First, the positive detection of the LGV strongly suggested the presence of large EV with 100% sensitivity and 100% NPV in the compensated cirrhosis cohort as well as in the whole cohort. Lower LGV detectability in patients without large EV was probably due to the poor collateral development. Next, the hemodynamic findings in the LGV were closely associated with the degree of EV, and were independent of the presence of PHG or gastric fundal varices. However, the diameter-based diagnostic abilities to identify large EV were superior to velocity- or flow volume-based assessments. This would be explained by the LGV having another role as non-variceal collaterals, without forming EV or paraesophageal route; therefore, velocity and flow volume may be susceptible to individual hemodynamic conditions. Detailed anatomical findings regarding the relationship between LGV branches and the lower esophagus may help to provide the differentiation between the LGV linked and that unlinked to the EV. An improvement of detectability in the deeper area and of the signal-to-noise ratio with the US equipment is expected to make this procedure possible without using endoscopic ultrasonography[19].

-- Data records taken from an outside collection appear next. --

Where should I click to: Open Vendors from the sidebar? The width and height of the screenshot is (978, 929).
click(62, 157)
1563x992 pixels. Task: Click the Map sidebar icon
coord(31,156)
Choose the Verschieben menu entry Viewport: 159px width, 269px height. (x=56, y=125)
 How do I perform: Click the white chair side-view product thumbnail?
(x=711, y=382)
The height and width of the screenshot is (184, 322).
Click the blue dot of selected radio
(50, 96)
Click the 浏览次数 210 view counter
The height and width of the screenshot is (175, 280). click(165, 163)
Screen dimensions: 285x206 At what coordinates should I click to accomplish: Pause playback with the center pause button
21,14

A previous study examined the effect of Doppler parameters to diagnose EV, showing only a trend for a higher pulsatility index of the hepatic artery in patients with EV[8]. However, the parameters in the study were hemodynamics in the portal vein, superior mesenteric artery, hepatic artery, and splenic artery, which are non-specific to EV. The advantage of our study is the use of the LGV being specific to EV, which accounts for the significance of the data logically and theoretically. There was another interesting issue, that is, no EV was detected in patients who had LGV with a diameter greater than 10.9 mm, a velocity greater than 19.25 cm/s, or a flow volume greater than 851 mL/min. One of the reasons may be a suppressive effect of portal pressure by the development of advanced collateral vessel[20,21], and the LGV itself played the suppressing role in such cases.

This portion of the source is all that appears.